筋肉の隆起が目立つようになってきたコナコースト

オークス2023

[GⅠオークス=2023年5月21日(日曜)3歳牝、東京競馬場・芝2400メートル]

 今、最も激熱な牝馬がリバティアイランドなら、最も激熱な種牡馬は? キタサンブラックであることに誰も異論はあるまい。第84回オークス(21日=東京芝2400メートル)で「1強」リバティアイランドの勢力図を覆すとするなら…。その偉大な父を持ち、その偉大な父を育て上げた厩舎が送り込む桜花賞2着馬のさらなる鍛錬による成長、進化に託す以外の選択肢はない。

 昨年の年度代表馬で、今年のドバイシーマクラシックも圧勝。現在「ロンジンワールドベストレースホースランキング」で単独1位のイクイノックスだけでなく、今年の皐月賞を異次元の末脚で突き抜け、早くも「牡馬2冠は当確」といった声も聞こえてくるソールオリエンスもまたキタサンブラック産駒。このスーパーホース候補2頭にはGⅠ7勝の父をも超える存在になるのではないかという期待が寄せられている。

 当方は清水久厩舎の担当としてデビューからキタサンブラックの取材を続けてきた。その中でも思い出深いのは2番手追走から直線でバッタリ止まって14着惨敗を喫した日本ダービー直後。厩舎スタッフからも「母系のサクラバクシンオーの血なのかな」と“距離の壁”を示唆する声が聞こえてきたくらいで、秋にはマイル路線への転向もあるのではないかと感じたものだが…。

「ダービーの敗因は決して距離ではない」と管理する清水久調教師には、まったく揺らぎがなかった。セントライト記念快勝から菊花賞でGⅠ初制覇を飾ると、その後は天皇賞・春を連覇するなど、真のステイヤーとして圧倒的な強さを見せたのはご存じの通りである。

 種牡馬入りしてからはステイヤー色のイメージが強過ぎたためか、スピード、瞬発力不足を懸念する声も聞かれたが、いざふたを開けてみるとイクイノックス、ソールオリエンスの圧巻の走りで、その評価も一変。今やオールマイティー型との評価が定着しつつある。ちなみにキタサンブラックを担当した辻田厩務員は「ダートも間違いなく走ったと思いますよ」と言っていたくらい。筋骨隆々の漆黒の最強馬は、どのカテゴリーのレースを選択しても圧倒的な強さを見せていたに違いなく、近いうちにイクイノックス、ソールオリエンスのような王道路線以外からも超大物が出てくることになるだろう。

状態面は文句なし!1週前追いも抜群

 父親が偉大過ぎたがために、前振りが長くなってしまったが、ここからが本題。
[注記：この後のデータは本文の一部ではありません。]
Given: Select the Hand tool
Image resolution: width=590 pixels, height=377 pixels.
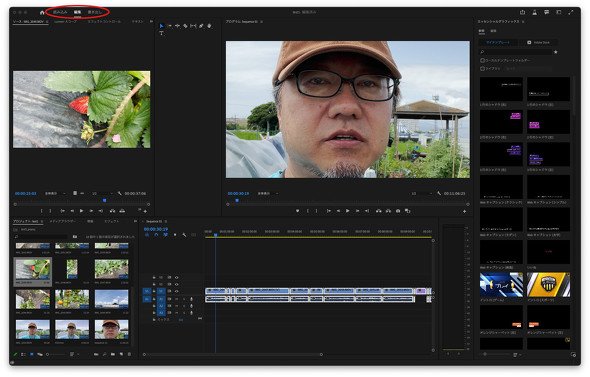Looking at the screenshot, I should pos(209,26).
当初から清水久調教師、担当の清山助手とも「オークス向き」と評していたのが、桜花賞2着馬コナコーストである。先行有利な流れの中で、番手追走から満を持して抜け出す完全な勝ちパターンに入りながらも、リバティアイランドに差し切られた牝馬第1冠だったが…。

「あれだけの脚を使われたら仕方ないよな。それに3走前のエルフィンS(2着)が強引な競馬になって、チューリップ賞(2着)はその時の疲れが残っていた中だったし、桜花賞にしても徐々に(状態が)戻ってきている過程での競馬だったんだ。そんな中でも上手に競馬をしてくれたようにセンスがいいよね」(清山助手)

 リバティアイランドに白旗を掲げる関係者が多い中で、前向きに敗戦を振り返れるのは中間の上積みに手応えを感じているからに他ならない。

「1週前のウッドでの動きが抜群で、今回は状態面に関して言うことがない。まだきゃしゃなところはあるけど、肩のあたりに筋肉が付いて、馬体をすごく良く見せているんだよね」

 父キタサンブラックは清水久流のハード調教で一戦ごとにその強さを増していった。その産駒コナコーストもまた1週前追いでウッド6ハロン79・7―12・1秒をマークするなど、攻め抜くことで桜花賞時からの全体的な底上げがなされていることに自信を深めている。

 リバティアイランドの桜花賞のパフォーマンスは確かに尋常ではなかった。しかし、キタサンブラックが見せている種牡馬としてのパフォーマンスもまた尋常ではない。その血を引くコナコーストが、ハード調教でさらなる成長を遂げているとなれば…。大逆転のシーンがあってもおかしくないと考えているのは当方だけではないはずだ。